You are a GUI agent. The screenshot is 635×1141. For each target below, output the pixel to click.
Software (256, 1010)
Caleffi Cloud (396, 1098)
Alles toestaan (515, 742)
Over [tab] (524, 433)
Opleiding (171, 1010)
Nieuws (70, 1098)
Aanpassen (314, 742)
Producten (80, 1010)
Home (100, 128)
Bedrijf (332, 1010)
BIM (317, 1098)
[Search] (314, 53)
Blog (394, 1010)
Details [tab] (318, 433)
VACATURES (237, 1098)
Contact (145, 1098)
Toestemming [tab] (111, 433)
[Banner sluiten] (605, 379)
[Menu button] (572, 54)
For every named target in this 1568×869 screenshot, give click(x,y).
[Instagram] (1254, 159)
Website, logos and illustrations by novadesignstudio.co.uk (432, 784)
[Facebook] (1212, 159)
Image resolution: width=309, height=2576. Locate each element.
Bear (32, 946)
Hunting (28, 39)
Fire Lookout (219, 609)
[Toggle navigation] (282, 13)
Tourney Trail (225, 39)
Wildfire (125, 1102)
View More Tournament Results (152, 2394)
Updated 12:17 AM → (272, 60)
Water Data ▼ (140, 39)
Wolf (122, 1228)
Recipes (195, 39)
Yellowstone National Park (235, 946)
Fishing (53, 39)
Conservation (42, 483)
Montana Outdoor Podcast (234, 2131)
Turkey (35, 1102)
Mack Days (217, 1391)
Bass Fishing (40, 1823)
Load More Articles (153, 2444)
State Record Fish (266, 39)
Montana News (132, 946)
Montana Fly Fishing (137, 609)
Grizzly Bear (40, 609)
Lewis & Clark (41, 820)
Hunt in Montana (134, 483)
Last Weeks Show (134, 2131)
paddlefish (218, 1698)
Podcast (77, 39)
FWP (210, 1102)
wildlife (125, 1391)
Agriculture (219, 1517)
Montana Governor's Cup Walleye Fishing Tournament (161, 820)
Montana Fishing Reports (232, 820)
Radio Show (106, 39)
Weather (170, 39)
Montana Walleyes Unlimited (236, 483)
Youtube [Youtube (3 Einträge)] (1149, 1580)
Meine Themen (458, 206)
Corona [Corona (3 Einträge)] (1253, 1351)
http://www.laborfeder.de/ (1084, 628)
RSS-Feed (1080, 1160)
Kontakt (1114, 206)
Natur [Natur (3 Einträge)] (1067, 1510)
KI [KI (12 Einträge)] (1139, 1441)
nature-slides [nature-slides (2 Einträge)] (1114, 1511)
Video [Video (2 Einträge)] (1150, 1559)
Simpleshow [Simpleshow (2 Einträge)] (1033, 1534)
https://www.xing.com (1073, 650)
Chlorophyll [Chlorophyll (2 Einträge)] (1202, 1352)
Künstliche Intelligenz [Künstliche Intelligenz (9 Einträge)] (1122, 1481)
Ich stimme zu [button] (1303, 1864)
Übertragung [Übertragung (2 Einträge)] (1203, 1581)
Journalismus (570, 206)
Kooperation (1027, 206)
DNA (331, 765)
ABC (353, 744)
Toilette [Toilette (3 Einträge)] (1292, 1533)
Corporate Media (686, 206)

Task to complete: Return each line from the entries above that contains the string "Montana". Case counts.

Exercise result:
Montana Outdoor Podcast (234, 2131)
Montana News (132, 946)
Montana Fly Fishing (137, 609)
Hunt in Montana (134, 483)
Montana Governor's Cup Walleye Fishing Tournament (161, 820)
Montana Fishing Reports (232, 820)
Montana Walleyes Unlimited (236, 483)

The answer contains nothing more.